NOTES TO FINANCIAL STATEMENTS – (Continued)
DECEMBER 31, 2006
NOTES TO FINANCIAL STATEMENTS – (Continued)
DECEMBER 31, 2006
NOTE 5 – CERTAIN RELATIONSHIPS AND RELATED PARTY TRANSACTIONS (Continued)
• | The managing general partner and its affiliates are reimbursed for all direct costs expended on the Partnership’s behalf. For the period ended December 31, 2006, the managing general partner was reimbursed $11,900 for direct costs. | ||
• | Asset contributions from the managing general partner which are reported in the Partnership’s Statement of Cash Flows as a non-cash investing activity for the period ended December 31, 2006 were $9,751,300. | ||
• | The MGP received a credit to it’s capital account of $8,506,000 in 2006 for fees, commissions and reimbursement costs to organize the Partnership. |
The MGP performs all administrative and management functions for the Partnership including billing revenues and paying expenses. Accounts receivable – affiliate on the Partnership’s Balance Sheet represents the net production revenues due from the MGP.
NOTE 6 — COMMITMENTS
Subject to certain conditions, investor partners may present their interests beginning in 2011 for purchase by the MGP. The purchase price is calculated by the MGP in accordance with the terms of the partnership agreement. The MGP is not obligated to purchase more than 5% of the units in any calendar year and in the event that the MGP is unable to obtain the necessary funds, it may suspend its purchase obligation.

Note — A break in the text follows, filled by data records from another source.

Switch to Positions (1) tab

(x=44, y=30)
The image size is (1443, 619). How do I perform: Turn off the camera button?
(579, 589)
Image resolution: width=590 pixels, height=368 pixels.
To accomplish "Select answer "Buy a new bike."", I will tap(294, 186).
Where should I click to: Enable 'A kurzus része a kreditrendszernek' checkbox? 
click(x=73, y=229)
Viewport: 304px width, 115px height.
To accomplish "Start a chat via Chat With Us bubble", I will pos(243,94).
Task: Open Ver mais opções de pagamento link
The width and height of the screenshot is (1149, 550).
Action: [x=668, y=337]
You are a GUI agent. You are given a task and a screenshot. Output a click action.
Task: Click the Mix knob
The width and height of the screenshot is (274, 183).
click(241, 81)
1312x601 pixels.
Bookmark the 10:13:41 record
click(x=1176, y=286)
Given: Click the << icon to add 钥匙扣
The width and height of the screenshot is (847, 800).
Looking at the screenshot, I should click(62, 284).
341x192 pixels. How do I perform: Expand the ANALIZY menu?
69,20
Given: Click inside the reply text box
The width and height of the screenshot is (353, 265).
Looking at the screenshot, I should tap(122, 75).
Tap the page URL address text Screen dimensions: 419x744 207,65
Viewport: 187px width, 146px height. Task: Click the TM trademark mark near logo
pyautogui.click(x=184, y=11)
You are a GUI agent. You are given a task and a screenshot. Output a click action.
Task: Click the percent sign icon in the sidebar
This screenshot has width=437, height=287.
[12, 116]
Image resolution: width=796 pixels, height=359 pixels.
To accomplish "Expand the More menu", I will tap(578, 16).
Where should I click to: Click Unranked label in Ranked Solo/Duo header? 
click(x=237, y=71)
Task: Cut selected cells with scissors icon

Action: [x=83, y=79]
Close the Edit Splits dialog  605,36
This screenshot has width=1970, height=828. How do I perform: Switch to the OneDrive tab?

Beginning one year after each of the Partnership’s wells has been placed into production, the MGP, as operator, may retain $200 per month per well to cover estimated future plugging and abandonment costs. As of December 31, 2006, the MGP has not withheld any such funds.
NOTE 7 — SUBORDINATION OF MANAGING GENERAL PARTNER’S REVENUE SHARE
Under the terms of the partnership agreement, the MGP may be required to subordinate up to 50% of its share of production revenues of the Partnership, net of related operating costs, administrative costs and well supervision fees to the receipt by the investor partners of cash distributions from the Partnership equal to at least 10% of their agreed subscriptions, determined on a cumulative basis, in each of the first five years of Partnership operations, commencing with the first distribution of revenues to its investor partners.
NOTE 8 — INDEMNIFICATION
In order to limit the potential liability of any investor general partners, the MGP has agreed to indemnify each investor that elects to be a general partner from any liability incurred which exceeds such partner’s share of Partnership assets.
NOTE 9 — NATURAL GAS AND OIL PRODUCING ACTIVITIES (UNAUDITED)
The supplementary information summarized below presents the results of natural gas and oil activities in accordance with Statements of Financial Accounting Standards No. 69,Disclosures About Oil and Gas Producing Activities,(“SFAS No. 69”). Annually, reserve value information is provided to the investor partners pursuant to the partnership agreement. The partnership agreement provides a presentment feature whereby the MGP will buy partnership units, subject to annual limitations, based upon a valuation formula price in the partnership agreement.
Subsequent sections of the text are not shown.